Is rainbow flag theft a sign of intolerance?

Editor:

This is an open letter to the Kamas High School kids who keep stealing our rainbow flag, and to the parents of those kids.

We have five children in our blended family, three of whom are gay. We are so proud of all five of them! All five are productive, taxpaying citizens of the U.S. The three who are gay, however, continue to be treated in many ways like second-class citizens in our country. This is very disheartening to us as parents. Our choice to fly a rainbow flag is an effort to support those three kids (all adults now) and perhaps inspire conversation and education among those who see it. Our hope is simply that, one day, all five of our kids will be treated fairly and equally.

The Constitution of The United States ensures us freedom of religion as well as freedom of expression. It is not your right to take that freedom from us any more that it would be okay for us to go to your home (or church) and take anything we wanted that was dissimilar to our own beliefs.

We are not sure why you continue to steal our rainbow flag. We can only guess that either:

A. You are gay and are decorating your room in a rainbow flag motif. If so, just knock on the door, and we'll give you all the flags you need!

OR:

B. You are ignorant and intolerant. If so, it may be a good time to educate yourselves. Sadly, religion is often the justification for such ignorance. Read the New Testament. Jesus made no exceptions when he said we should love all people. Also, equality is coming, like it or not. Deal.

Parents of Kamas: If you have a high school student, please do us a favor and talk to your kids. We respect your right to teach them anything you wish. However, if you are saying to them something like, "We don't believe in (gay marriage, Easter Bunnies, whatever), make sure you add, "But we never judge those who believe differently." If you don't add this phrase, you are unwittingly teaching intolerance and, yes, even hate. Talk to them. Make sure your student is not involved in this ridiculous display of disrespect.

Currently we have you kids on several different charges; theft, vandalism, and trespassing, for starters. You may want to stop while you're ahead. Our guess is that we have more money (to buy flags) than you have youthful ignorance. Time will tell.

Gay Lynn and Craig Costa

Kamas


Christian Center's wonderful service

Editor:

I would like to acknowledge the wonderful service the Park City Christian Center provides to our community. On many occasions I have observed the compassionate, hardworking employees reaching out to those in need.
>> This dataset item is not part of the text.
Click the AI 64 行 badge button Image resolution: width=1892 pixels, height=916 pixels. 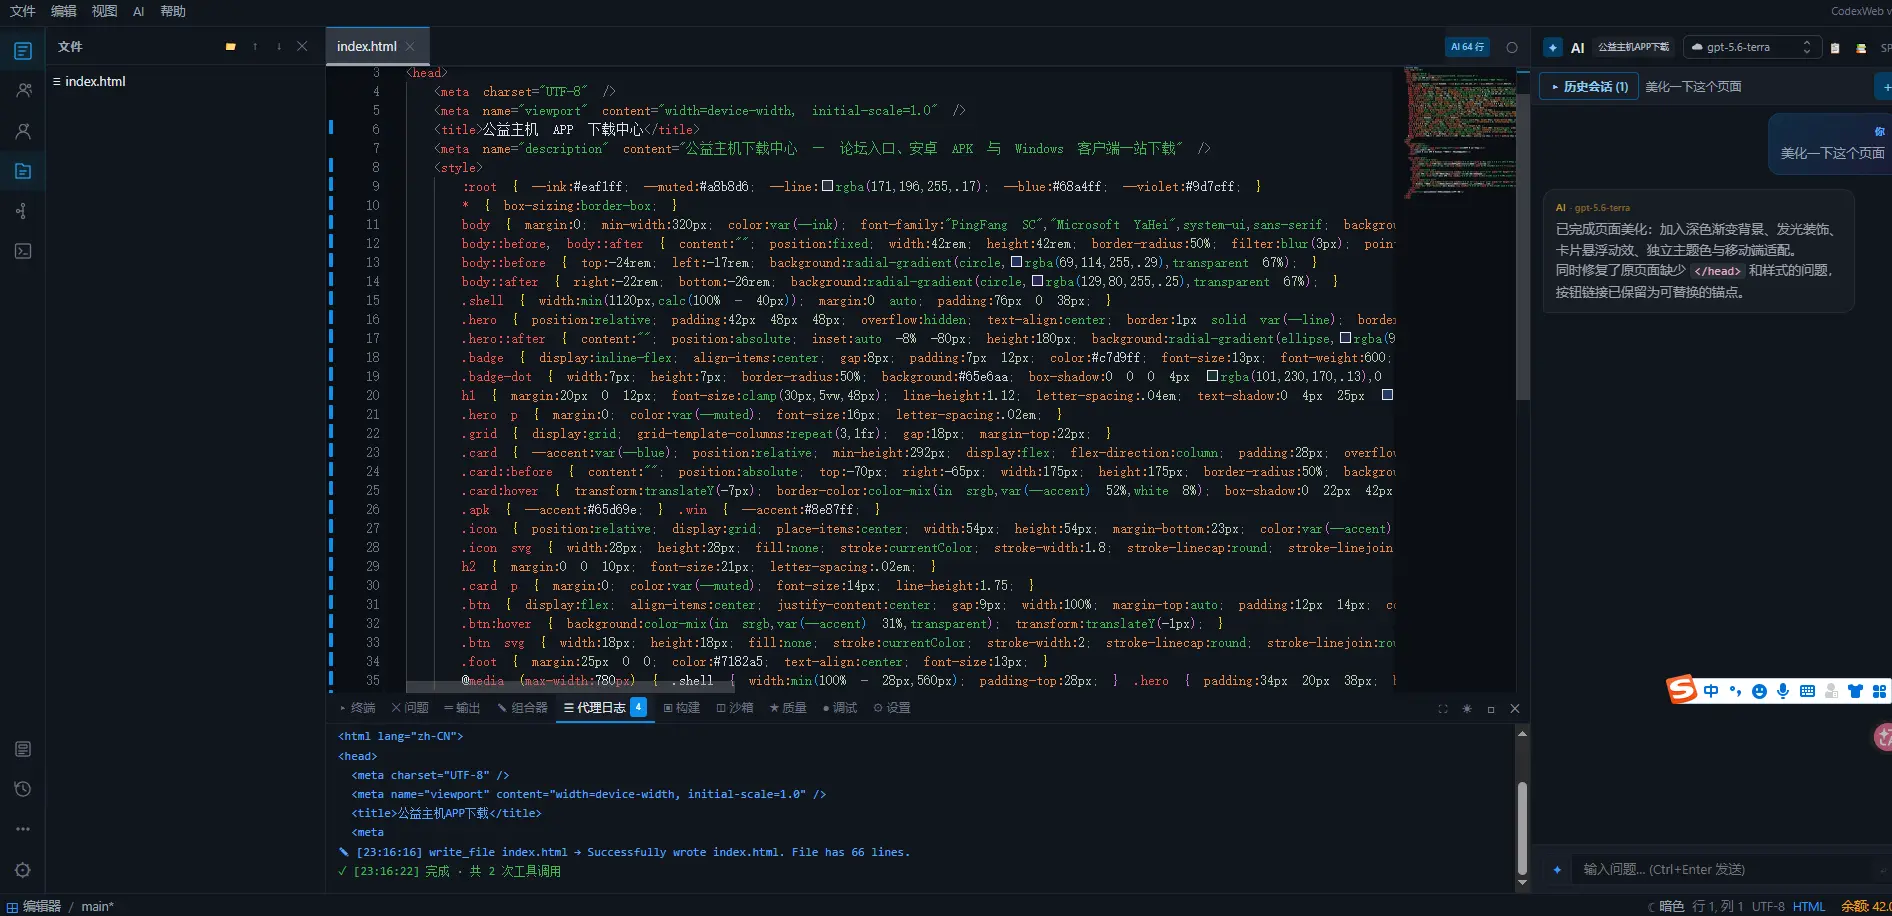tap(1468, 47)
We are truly blessed by their presence in our town.

Thank you!

Kathy Chilson

Park City


Boulder, Colorado, may not be a good model

Editor:

As a dog owner here in Park City, I welcome suggestions about how to resolve the ongoing on-leash/off-leash controversy. However, Lorraine Johnson in her letter to the editor in the Wednesday, May 10, edition of The Park Record got one key fact incorrect. You can't actually own a dog in Boulder, Colorado. No kidding.

Several years ago, the Boulder City Council spent approximately nine long months and oodles of taxpayer money to determine that those folks who reside with dogs should be known as "dog guardians" not dog owners. It's true check it out: http://www.bouldercolorado.gov/index.php?option=com_content&view=article&id=13825&Itemid=4675 .

If my memory serves me, that was the main accomplishment of the city council that year. Therefore, off-leash laws aside, I recommend we tread lightly when following the lead of the Boulder City Council with respect to setting policy and priorities.